MM: I would love to claim that Buena Vista follows one consistent, golden thread, but that isn't true. Truth is, I had my album finished in February, and then scrapped 80 percent of the songs because I wasn't happy with them anymore. I want back to the drawing table and recorded what was in my head in a couple of furious, sweaty sessions. So the album Buena Vista is the reflection of my personal brand of synthwave as it was in Spring 2019. But of course there is a lowest common denominator: My childhood in the late '80s, cold war angst, love for science fiction and accompanying hope of a better future. It is as much a Miami Beach and Ocean Drive album as it is cyberpunk and dark science fiction. Beachpunk, maybe. For my next album, I will try a more consistent approach. I am thinking of accompanying it with a story or novella. But that's still far away.

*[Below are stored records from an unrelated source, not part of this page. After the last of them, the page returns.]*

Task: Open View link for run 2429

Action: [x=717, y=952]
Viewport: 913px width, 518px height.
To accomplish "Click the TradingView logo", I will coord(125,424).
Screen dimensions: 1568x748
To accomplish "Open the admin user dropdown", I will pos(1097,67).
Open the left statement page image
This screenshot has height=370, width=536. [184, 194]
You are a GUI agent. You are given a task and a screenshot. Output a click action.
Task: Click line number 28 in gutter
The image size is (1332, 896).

KM: Where do you want to take your music going forward?

MM: First and foremost, I want to become more professional at producing music. I want to learn more about mixing. I think I still have a lot improve on this end. I also want to get better at song writing. And of course, I would love to play more gigs in the future. I am working on the perfect gear set up for me here, and I hope next year I will be able to do a little tour.

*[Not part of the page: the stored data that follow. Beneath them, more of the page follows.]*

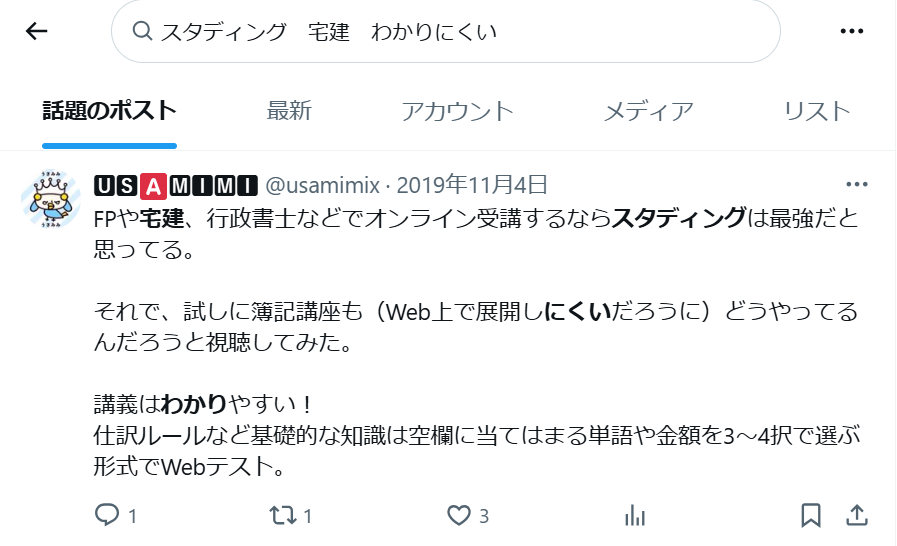Open search settings three-dot menu at top
Image resolution: width=897 pixels, height=546 pixels.
[852, 31]
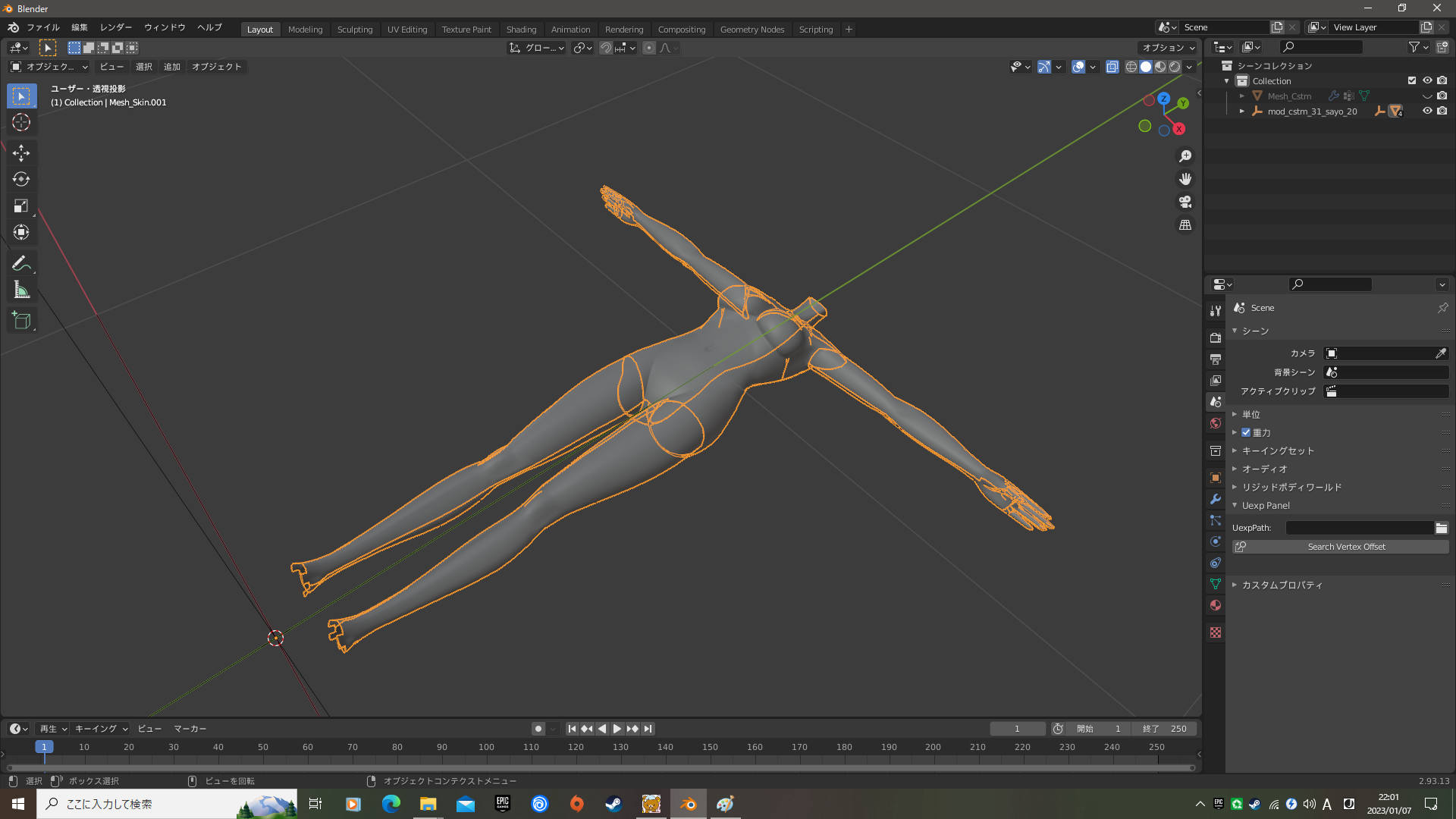The width and height of the screenshot is (1456, 819).
Task: Hide mod_cstm_31_sayo_20 with its eye icon
Action: 1427,111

Regarding my style, my music will probably stay on the dark side of synthwave, with the odd exploration of more happy tunes. But the dark side of synthwave is one I have been drawn to for a long while, and it reflects my love of rock and heavy metal as well as cyberpunk themes.

Expect some new songs in autumn and winter.

KM: How do you think the global synthwave scene is doing lately?

MM: I've never met such a supportive and wholesome scene, to be honest. I can't stress enough how many genuinely nice people I've met through synthwave, let alone cool artists. I really feel at home. Style-wise, I don't really want to be the judge of that, as I am fairly new to the scene. But if I'm honest it does make me smile when I read the obligatory think piece about how synthwave is stagnant and it all sounds the same. Two thoughts on this: First of all, as long as there are outlets that function as de facto gatekeepers to the scene and have a considerable impact on the success of an artist, and these outlets look for a particular sound, artists will try to emulate this sound – especially if experiments don't get rewarded too often.

Second of all: Synthwave is a niche genre. By definition, it is supposed to sound a particular way. Nobody is pissed that death metal bands sound like death metal or that power metal bands sound like power metal. Based on this fact I sincerely believe that this is a luxury debate, especially since most fans seem to be fine with synthwave sounding like synthwave. There very often is a stark discrepancy between the feedback from listeners to a release and the reviews of said release.

Apart from that, I see so many new and undiscovered artists producing eclectic music there isn't really anything to worry about. So all I can say is: if you want diversity in synthwave, stop turning to the same ten old artists you've been featuring since 2010 and give newcomers a chance. Take the same risks you expect from artists.

KM: What do you do to recharge your creative batteries?

MM: I spend time with my girlfriend and my dog. Watch movies. Go for a walk. But to be honest, being creative is something that relaxes me. One of the reasons I don't really want it to be a full time job.